▶ [Text excerpt]:
--------------------------------

A grounded theory study that centred autistic adults’ own accounts of how they experience uncertainty found something that most people with high IU will recognise immediately: uncertainty isn’t a single thing.5

  • There are knowns — the stable constants you can rely on.
  • There are known unknowns — situations whose outcome is uncertain but can be planned around, because the parameters are understood.
  • And there are unknown unknowns — the kind of uncertainty that arrives without warning and offers no anchor to replace what it has dislodged.

That last category is where the real distress lives.

The same research found that uncertainty-related anxiety is most acute when control is absent, not merely when uncertainty is present.5 This is a meaningful distinction. A surprise can be entirely tolerable — even enjoyable — when you trust the person creating it and have a sense of the possible range. Someone who tends to bring small things home, or order things online, who has never surprised you with anything requiring you to dismantle your plans — their surprises land within a known range. The unknown is bounded. And the bounded unknown is a manageable version of not-knowing in a way the unbounded unknown is not. The parameters themselves are the accommodation.


The Recalibration Cost of Changing Plans

There’s another dimension to this that sits slightly apart from the question of unknowns, and it’s one that the clinical literature captures poorly compared to the lived experience.

When you’ve already assembled yourself around one expectation — calibrated your nervous system to a specific context, built a mental model of how the evening was going to go — a change of plans doesn’t mean updating a single variable. It means dismantling the entire context you built and constructing a new one: a different route, a different sensory profile, a different texture and timing and an internal map of how the event will feel. None of that transfers. One element changing in a large mental network requires checking if every other connected variable in the framework still holds. A simple change is never a simple change.

Example: Taco night is cancelled!

If you were going for tacos and the plan changes to pizza — somewhere you genuinely like — the difficulty isn’t about pizza. Pizza is fine, you love pizza! The difficulty is that “tacos” was never just a food. It was a whole assembled context: a specific route, a particular mouthfeel, a smell, an evening mapped in your mind in a particular way. All of that has to come down, and something new has to go up in its place. Being told it’s no big deal, that you’ll enjoy both, that it doesn’t really matter — well-intentioned as it is — misses the cost entirely. The cost isn’t in the destination. It’s in the demolition and rebuild.

Neuroscience offers a useful frame here.

There’s a concept called predictive processing — the brain constantly generates predictions about what’s going to happen next, and monitors for when reality doesn’t match those predictions. When a mismatch is detected, the brain generates what’s called a prediction error — basically a signal saying something is different from what I expected. So far, so good; all brains do this.

--------------------------------

▶ [Required work]:
[1] Translate this sentence from the text on uncertainty and changing plans into Spanish: "A simple change is never a simple change."
[2] Retype the text on uncertainty and changing plans from "A grounded theory" to "can rely on." with no changes.

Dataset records
--------------------------------

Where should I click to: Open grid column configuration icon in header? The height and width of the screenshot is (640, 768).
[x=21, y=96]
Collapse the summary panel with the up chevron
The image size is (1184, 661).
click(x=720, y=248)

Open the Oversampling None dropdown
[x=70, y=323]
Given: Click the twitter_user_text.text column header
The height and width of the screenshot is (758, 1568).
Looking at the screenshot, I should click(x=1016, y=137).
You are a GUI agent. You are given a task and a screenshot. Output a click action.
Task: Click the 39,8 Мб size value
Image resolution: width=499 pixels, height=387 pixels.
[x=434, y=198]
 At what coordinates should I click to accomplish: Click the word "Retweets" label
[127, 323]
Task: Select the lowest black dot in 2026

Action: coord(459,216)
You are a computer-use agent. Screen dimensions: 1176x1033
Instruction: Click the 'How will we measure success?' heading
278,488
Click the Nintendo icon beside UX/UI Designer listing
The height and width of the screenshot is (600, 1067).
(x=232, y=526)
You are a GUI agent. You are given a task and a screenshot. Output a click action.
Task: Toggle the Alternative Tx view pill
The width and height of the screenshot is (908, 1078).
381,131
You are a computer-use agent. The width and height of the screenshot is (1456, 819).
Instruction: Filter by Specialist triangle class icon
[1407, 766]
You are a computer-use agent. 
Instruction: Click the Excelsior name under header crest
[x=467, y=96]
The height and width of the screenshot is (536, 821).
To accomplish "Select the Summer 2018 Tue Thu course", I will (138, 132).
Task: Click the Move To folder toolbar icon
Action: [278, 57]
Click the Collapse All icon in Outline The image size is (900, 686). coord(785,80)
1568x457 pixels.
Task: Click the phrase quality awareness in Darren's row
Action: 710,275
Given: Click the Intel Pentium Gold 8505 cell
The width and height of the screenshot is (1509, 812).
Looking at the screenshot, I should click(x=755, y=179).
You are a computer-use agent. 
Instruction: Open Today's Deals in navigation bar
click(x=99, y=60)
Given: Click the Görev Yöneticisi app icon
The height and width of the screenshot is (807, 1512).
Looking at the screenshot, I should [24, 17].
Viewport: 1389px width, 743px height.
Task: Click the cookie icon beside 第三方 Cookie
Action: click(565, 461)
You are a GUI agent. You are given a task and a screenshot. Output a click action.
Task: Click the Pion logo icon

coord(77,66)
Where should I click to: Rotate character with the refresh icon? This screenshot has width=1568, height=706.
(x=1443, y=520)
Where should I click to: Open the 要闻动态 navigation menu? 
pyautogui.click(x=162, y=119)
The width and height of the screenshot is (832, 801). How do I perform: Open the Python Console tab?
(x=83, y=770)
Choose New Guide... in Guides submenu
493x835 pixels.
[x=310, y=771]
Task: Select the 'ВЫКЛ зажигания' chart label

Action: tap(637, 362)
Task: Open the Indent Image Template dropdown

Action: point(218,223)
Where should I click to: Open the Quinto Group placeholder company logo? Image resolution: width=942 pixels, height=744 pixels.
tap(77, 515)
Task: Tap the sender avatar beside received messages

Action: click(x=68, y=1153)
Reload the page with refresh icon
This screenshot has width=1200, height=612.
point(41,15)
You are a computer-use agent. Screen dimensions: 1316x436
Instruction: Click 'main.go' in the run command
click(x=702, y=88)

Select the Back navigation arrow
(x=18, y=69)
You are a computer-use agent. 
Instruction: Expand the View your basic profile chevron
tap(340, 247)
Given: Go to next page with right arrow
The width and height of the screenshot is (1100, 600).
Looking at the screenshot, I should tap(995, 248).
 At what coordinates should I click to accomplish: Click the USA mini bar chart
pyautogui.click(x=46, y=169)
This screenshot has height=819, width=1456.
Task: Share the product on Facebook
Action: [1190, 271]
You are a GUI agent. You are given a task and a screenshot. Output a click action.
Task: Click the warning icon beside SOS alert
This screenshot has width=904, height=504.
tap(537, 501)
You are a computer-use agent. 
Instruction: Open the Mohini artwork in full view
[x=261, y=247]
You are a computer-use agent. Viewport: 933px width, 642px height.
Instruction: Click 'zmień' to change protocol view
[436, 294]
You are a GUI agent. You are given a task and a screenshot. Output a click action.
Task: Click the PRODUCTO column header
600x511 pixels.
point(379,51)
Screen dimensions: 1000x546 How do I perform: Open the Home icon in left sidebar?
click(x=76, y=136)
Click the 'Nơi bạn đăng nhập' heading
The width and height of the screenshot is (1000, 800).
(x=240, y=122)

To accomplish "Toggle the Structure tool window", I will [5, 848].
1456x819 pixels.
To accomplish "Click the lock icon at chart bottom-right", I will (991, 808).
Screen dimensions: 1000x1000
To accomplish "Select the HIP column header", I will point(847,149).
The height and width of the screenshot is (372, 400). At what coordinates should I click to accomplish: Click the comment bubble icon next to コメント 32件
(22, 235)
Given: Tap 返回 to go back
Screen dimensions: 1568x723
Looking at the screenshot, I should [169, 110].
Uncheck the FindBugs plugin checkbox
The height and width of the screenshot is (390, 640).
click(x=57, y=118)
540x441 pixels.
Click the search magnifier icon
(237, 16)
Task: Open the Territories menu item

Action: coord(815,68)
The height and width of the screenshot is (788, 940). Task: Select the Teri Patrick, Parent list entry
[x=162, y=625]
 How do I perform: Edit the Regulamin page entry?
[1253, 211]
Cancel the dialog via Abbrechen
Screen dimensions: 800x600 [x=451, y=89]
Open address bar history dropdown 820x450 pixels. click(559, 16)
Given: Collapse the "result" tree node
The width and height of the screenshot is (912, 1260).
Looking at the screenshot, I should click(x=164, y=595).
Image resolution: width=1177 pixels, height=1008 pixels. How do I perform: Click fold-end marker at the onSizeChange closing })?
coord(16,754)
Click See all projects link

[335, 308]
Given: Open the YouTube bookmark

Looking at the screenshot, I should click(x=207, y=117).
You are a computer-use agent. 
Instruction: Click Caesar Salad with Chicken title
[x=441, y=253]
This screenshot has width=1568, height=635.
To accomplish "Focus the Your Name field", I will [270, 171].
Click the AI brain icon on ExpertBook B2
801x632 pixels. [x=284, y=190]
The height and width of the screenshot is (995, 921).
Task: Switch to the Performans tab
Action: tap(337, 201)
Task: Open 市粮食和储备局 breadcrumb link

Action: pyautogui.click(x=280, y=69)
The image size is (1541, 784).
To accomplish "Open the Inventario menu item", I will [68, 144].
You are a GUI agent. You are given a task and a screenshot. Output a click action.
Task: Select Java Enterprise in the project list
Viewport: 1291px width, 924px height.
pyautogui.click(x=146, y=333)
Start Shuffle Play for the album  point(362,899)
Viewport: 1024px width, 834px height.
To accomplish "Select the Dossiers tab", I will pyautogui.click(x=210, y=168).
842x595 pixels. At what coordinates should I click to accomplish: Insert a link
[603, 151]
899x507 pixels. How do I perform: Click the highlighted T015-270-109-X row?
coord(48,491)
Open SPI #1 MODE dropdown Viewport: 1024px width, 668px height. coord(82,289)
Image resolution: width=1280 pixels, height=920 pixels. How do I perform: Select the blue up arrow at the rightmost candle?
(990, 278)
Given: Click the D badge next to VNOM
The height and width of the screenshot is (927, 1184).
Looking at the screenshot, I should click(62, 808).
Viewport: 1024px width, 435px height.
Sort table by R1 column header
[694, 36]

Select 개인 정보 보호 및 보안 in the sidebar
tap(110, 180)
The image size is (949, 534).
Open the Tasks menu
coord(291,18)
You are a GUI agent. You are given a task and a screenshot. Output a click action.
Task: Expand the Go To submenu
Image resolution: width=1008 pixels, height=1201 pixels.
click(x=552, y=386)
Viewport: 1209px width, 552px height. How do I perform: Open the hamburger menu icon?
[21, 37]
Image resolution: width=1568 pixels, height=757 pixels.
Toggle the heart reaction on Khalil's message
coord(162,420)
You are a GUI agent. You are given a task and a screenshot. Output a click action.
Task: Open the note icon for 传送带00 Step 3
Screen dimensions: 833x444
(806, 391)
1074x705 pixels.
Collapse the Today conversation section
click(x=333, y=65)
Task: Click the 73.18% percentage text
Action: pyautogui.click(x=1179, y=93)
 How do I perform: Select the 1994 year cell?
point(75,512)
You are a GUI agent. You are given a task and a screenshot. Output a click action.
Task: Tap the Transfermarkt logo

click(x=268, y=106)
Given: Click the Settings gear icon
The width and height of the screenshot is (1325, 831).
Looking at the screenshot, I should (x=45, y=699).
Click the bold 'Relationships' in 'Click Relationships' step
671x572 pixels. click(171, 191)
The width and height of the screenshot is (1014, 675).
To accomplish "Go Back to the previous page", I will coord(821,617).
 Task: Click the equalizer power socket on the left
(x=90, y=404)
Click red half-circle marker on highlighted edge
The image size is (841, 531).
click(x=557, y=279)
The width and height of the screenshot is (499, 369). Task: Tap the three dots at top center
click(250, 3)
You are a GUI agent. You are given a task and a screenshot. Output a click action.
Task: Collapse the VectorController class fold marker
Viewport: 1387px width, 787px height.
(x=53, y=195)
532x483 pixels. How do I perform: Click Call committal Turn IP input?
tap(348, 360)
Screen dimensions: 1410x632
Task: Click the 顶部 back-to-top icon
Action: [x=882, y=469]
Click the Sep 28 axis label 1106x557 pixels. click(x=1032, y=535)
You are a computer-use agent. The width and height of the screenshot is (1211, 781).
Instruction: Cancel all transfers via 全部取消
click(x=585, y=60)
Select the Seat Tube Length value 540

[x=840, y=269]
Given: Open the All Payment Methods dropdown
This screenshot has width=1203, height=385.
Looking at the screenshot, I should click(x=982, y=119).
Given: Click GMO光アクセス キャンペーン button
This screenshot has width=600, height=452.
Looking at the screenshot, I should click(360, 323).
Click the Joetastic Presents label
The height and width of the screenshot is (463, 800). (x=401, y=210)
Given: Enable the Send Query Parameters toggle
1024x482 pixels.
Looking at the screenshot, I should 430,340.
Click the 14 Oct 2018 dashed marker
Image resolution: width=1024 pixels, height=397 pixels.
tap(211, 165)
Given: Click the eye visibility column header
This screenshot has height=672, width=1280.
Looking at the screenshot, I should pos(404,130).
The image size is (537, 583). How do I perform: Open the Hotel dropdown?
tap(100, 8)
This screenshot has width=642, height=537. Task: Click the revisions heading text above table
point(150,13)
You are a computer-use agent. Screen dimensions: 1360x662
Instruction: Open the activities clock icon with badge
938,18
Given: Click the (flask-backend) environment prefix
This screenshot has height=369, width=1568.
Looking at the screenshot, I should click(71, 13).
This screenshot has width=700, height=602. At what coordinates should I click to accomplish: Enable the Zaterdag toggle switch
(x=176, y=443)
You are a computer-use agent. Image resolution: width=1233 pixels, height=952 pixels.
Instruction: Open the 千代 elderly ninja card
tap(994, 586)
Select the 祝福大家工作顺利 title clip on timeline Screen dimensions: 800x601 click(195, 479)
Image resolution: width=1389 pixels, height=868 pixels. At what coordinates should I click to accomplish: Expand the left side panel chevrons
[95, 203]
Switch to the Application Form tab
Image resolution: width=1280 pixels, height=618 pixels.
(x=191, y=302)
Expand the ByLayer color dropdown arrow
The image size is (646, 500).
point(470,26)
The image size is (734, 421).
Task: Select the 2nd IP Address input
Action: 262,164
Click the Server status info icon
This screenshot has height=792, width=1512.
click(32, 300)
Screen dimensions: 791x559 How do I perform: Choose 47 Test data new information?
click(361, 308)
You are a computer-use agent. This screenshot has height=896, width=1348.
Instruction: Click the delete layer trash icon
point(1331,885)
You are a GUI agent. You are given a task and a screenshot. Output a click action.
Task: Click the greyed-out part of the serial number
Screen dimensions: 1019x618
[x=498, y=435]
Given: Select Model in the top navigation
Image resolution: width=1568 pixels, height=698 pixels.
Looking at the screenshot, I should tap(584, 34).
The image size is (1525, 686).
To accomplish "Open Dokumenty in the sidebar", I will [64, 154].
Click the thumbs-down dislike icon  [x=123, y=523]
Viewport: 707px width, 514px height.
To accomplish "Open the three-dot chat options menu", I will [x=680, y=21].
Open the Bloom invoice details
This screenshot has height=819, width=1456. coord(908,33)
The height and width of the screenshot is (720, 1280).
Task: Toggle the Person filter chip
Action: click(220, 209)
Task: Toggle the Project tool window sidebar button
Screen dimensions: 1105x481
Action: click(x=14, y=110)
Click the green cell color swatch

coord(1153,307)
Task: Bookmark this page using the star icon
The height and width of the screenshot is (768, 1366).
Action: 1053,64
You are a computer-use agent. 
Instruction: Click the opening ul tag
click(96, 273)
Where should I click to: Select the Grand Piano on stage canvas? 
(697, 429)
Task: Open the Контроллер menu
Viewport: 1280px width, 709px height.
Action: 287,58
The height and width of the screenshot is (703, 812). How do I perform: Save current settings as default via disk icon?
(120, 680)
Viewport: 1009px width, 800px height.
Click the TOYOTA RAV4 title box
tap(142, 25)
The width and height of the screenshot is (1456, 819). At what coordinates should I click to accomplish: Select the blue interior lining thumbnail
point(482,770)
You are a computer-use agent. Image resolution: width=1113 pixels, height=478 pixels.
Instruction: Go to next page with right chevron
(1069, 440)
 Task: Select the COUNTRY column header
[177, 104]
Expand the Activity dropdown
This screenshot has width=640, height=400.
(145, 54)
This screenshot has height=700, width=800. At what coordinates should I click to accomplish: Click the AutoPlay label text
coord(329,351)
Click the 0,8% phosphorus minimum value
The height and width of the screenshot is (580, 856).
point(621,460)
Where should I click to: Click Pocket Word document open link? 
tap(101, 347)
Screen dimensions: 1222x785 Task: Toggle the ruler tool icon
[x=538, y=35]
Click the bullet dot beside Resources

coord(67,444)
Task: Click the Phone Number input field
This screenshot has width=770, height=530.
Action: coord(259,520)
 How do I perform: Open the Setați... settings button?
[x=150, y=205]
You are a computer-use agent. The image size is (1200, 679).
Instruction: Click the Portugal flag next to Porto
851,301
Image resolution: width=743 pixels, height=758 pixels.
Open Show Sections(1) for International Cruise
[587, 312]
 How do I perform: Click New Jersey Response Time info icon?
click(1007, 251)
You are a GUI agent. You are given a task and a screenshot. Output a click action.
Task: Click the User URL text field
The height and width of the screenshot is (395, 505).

--------------------------------

▶ [Solution list]:
[1] Un cambio simple nunca es un cambio simple.

[2]
A grounded theory study that centred autistic adults’ own accounts of how they experience uncertainty found something that most people with high IU will recognise immediately: uncertainty isn’t a single thing.5

  • There are knowns — the stable constants you can rely on.